This post comes to us courtesy of Melissa Graham, founding Executive Director of Purple Asparagus.
Anticipation permeates the heavy August air . . . school is starting. During these last precious weeks of summer, parents and children are scurrying about gathering school supplies for the upcoming year.
I, too, am going back to school, but instead of polishing apples, I’m sharpening knives. I’m headed back into the classroom to teach another year of cooking to thousands of Chicago school children.
My name is Melissa Graham and I’m the chief educator and head spear of Purple Asparagus, a Chicago-based non-profit that educates children, families and the community about eating that’s good for the body and the planet.
Combining nutrition education, food literacy, cooking and fun, our popular hands-on classes, Delicious Nutritious Adventures, celebrate farm-fresh fruits and vegetables. Through these classes and my experience with my own 7-year-old son, I’ve developed five simple tips for getting your kids into the kitchen and excited about good food.
Make It Fun
Although teaching kids about healthy choices is a priority for Purple Asparagus, we’re sneaky about that message. Everything about our classes (even our name) is fun. Kids are more willing to try “healthy” foods when they’re not presented as such.
A first-grade boy will surely turn up his nose at a chickpea when told that it’s high in fiber and protein. Explain instead that its Italian name comes from its resemblance to a wart on a famous Roman’s face, and he’ll climb all over his classmates to try those chickpeas. Describe mint as a gum plant and your child’s resistance to the green leaves will melt. Explore food in a way that’s interesting and fun, and you’ll find that your kids are eager to try new foods.
Celebrate Fruits and Vegetables
Don’t hide fruits and vegetables in recipes as if you were ashamed to serve them. Celebrate them! Introduce new varieties or old favorites in different shapes and colors.
Get your kids involved in selecting new fruits and vegetables, whether at the grocery store or the farmers’ market. Learn about what you’re eating, how the varieties are grown and how different fruits and vegetables are related. This takes them out of the realm of “healthy eating,” a chore if ever there were one, and instead makes it fun.
Trust Kids to Develop Their Own Tastes
Give your kids the latitude to not like something. In our classes, we ask every child to take a single “no thank you” bite of everything we try. If they like it, that’s great. If not, we give them language to explain why they don’t. Is it too tart? Is it too sour? This process not only empowers them to try new things without fear of reprisal, but also develops trust, so kids are more likely to try the next food presented.
Don’t Underestimate Kids
We’ve all been guilty of this. A child pushes away an ingredient so often that you, the parent, are programmed to expect they won’t like it. It can take up to 10 tries before a kid will accept a new ingredient. How many kids love tomato sauce but won’t let a raw tomato pass their lips? It’s important for parents to keep trying without expectations.

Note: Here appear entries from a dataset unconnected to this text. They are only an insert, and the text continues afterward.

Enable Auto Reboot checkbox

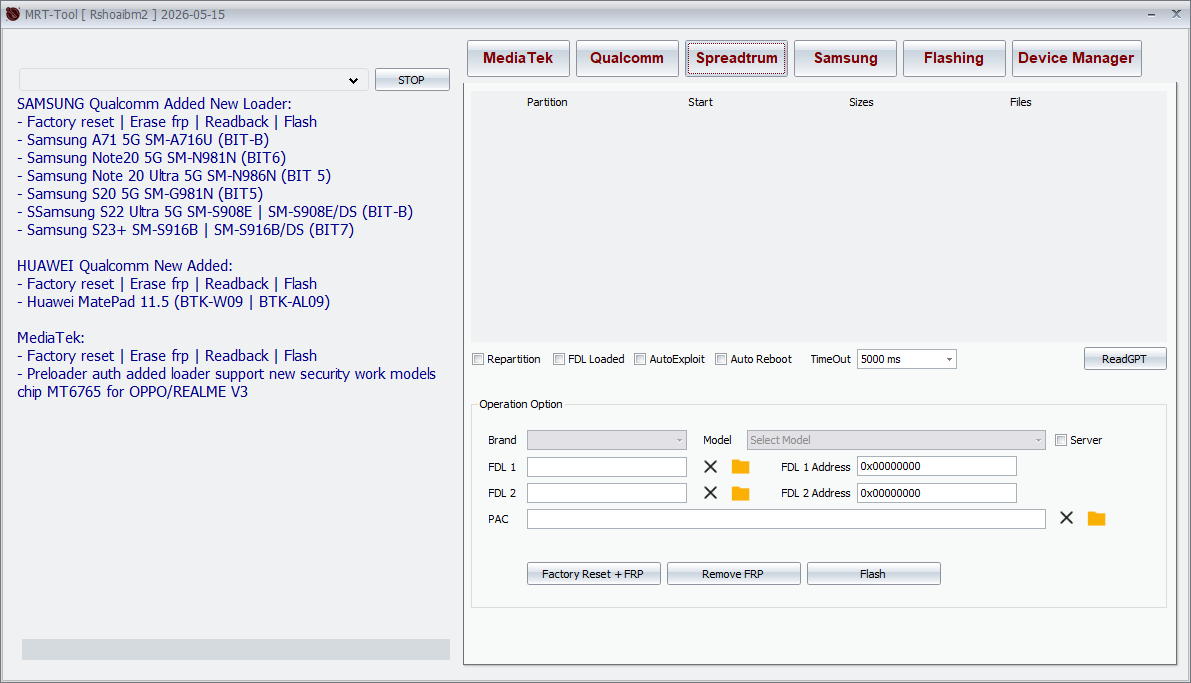click(x=721, y=359)
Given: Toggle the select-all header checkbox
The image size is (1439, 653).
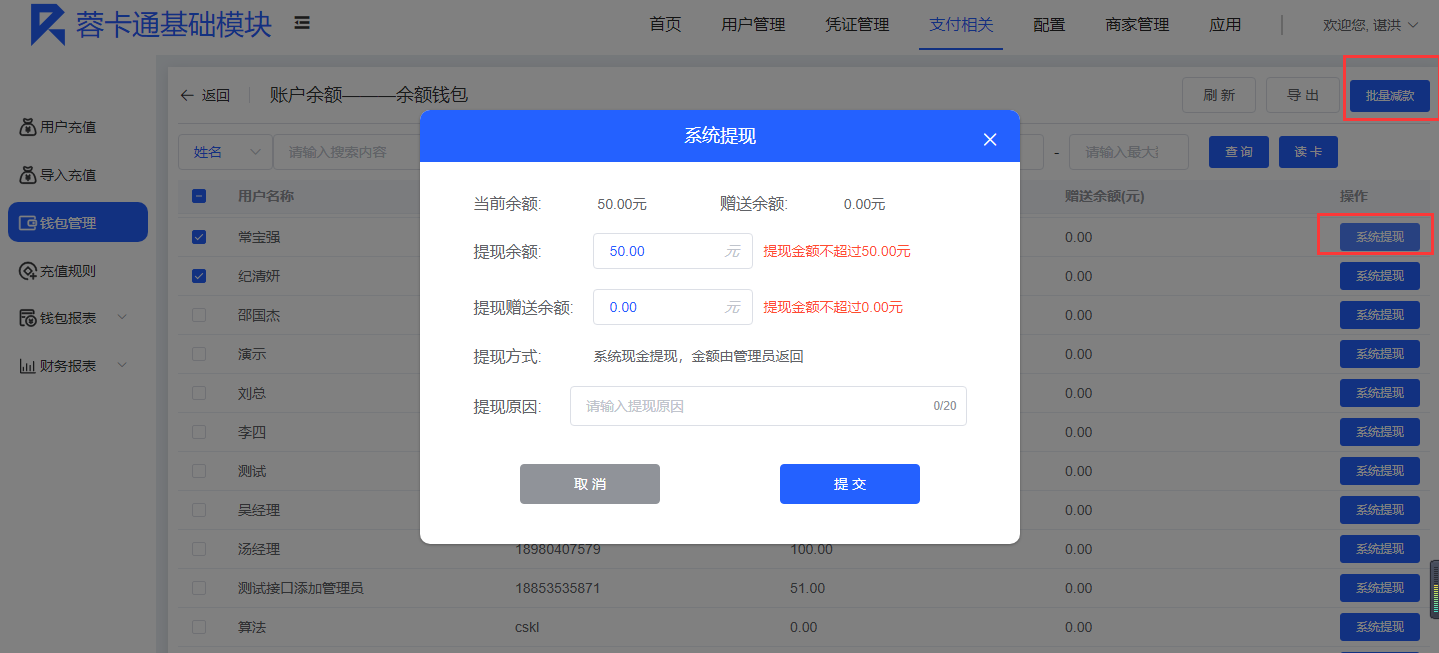Looking at the screenshot, I should 199,196.
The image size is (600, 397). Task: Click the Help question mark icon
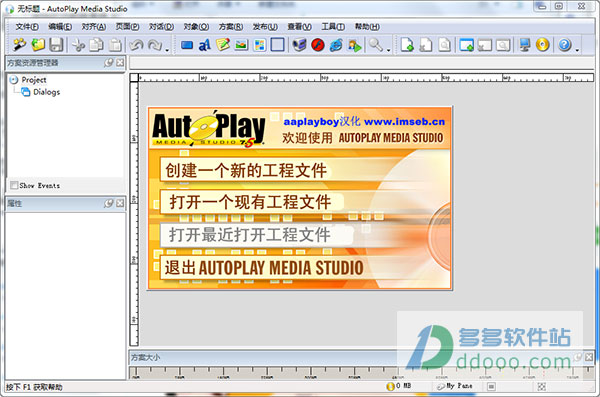coord(564,45)
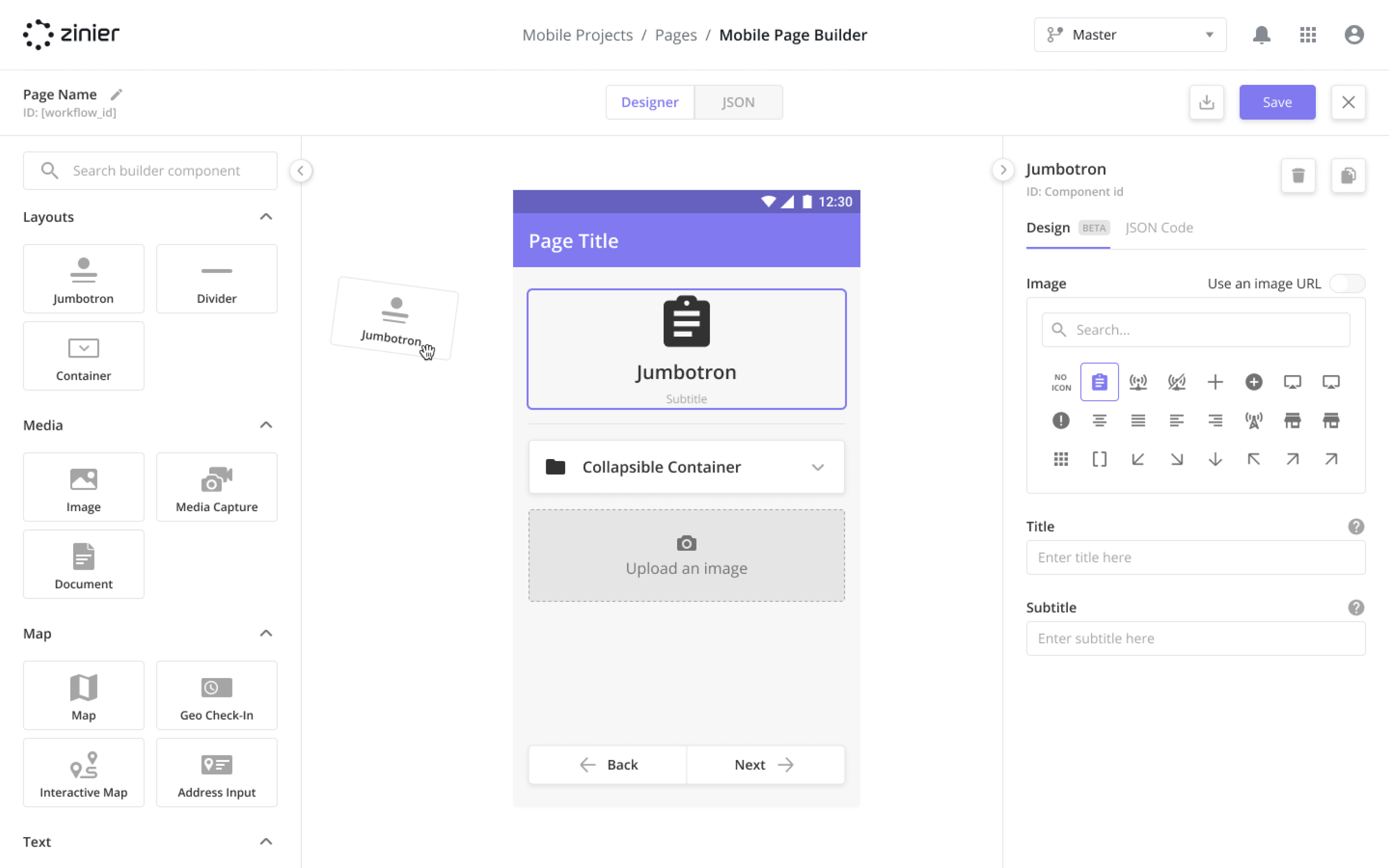Select the no-icon option in image picker
Image resolution: width=1389 pixels, height=868 pixels.
point(1060,381)
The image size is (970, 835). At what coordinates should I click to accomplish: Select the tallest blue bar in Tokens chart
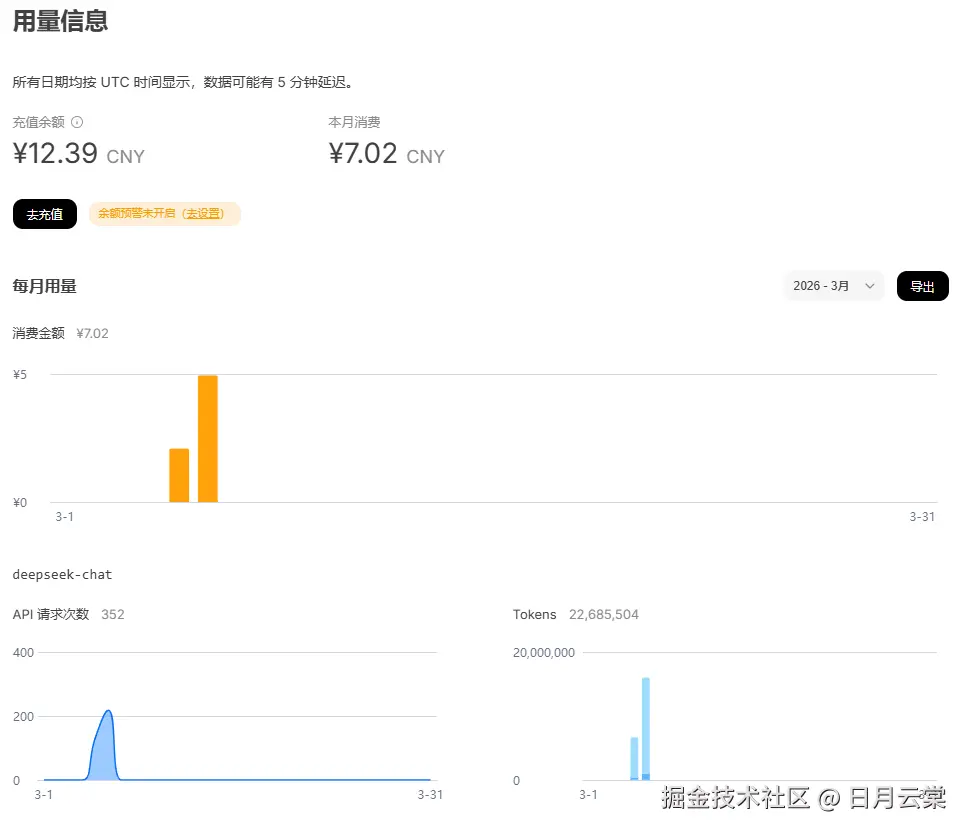click(645, 725)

I once ran a veggie tasting for a group of second graders. Celery was one of the tasting items, so I brought celery root to show them how the plant grew. I offered the class extra credit if they would try the raw root. Fully expecting them to recoil from it, I cut up the root and, to my surprise, almost every child loved it.
Use Cool Tools
Admit it, it’s so much more fun to cook with cool tools, whether old favorites or new gadgets. Kids can’t be expected to be immune to their charms. In our classes, we bring in supplies of kid-sized equipment like tiny whisks, rubber spatulas and bowls. Our measuring cups and spoons are colorful and kid-friendly. Imagine their delight as they whisk up a batch of cumin-scented dressing for black bean salad or cut up tomatoes for a salad with their own hand chopper. Give them the right-sized tools and you’ll have to shoo them out of the kitchen instead of cajoling them in.
Photo credits: Photos of boy eating cucumber and assorted vegetables by Kelly Angeline Photography. Images of chickpeas and kids cooking by Artisan Events.
About the author: Melissa Graham, a former attorney, is the founding Executive Director of Purple Asparagus, a 501(c)(3) non-profit dedicated to educating families about all things associated with good eating, eating that’s good for the body and the planet. Though its Delicious Nutritious Adventures program, Purple Asparagus has taught thousands of parents and children about healthful, sustainable eating in schools, community centers, and farmers’ markets throughout Chicago and the suburbs. Melissa speaks and writes regularly on child nutrition and sustainability both in the Chicago community and online, blogging at Little Locavores, as The Sustainable Cook on The Local Beet, and as a regular contributor to Kiwi Magazine’s KiwiLog. In recognition of her contributions to the Chicago community, the Chicago Tribune recently awarded her a 2011 Good Eating Award, an honor previously bestowed to Rick Bayless, Alinea chef Grant Achatz, and First Lady Michelle Obama. Melissa resides in Chicago with her husband and 7-year old son in a rowhouse built in 1896.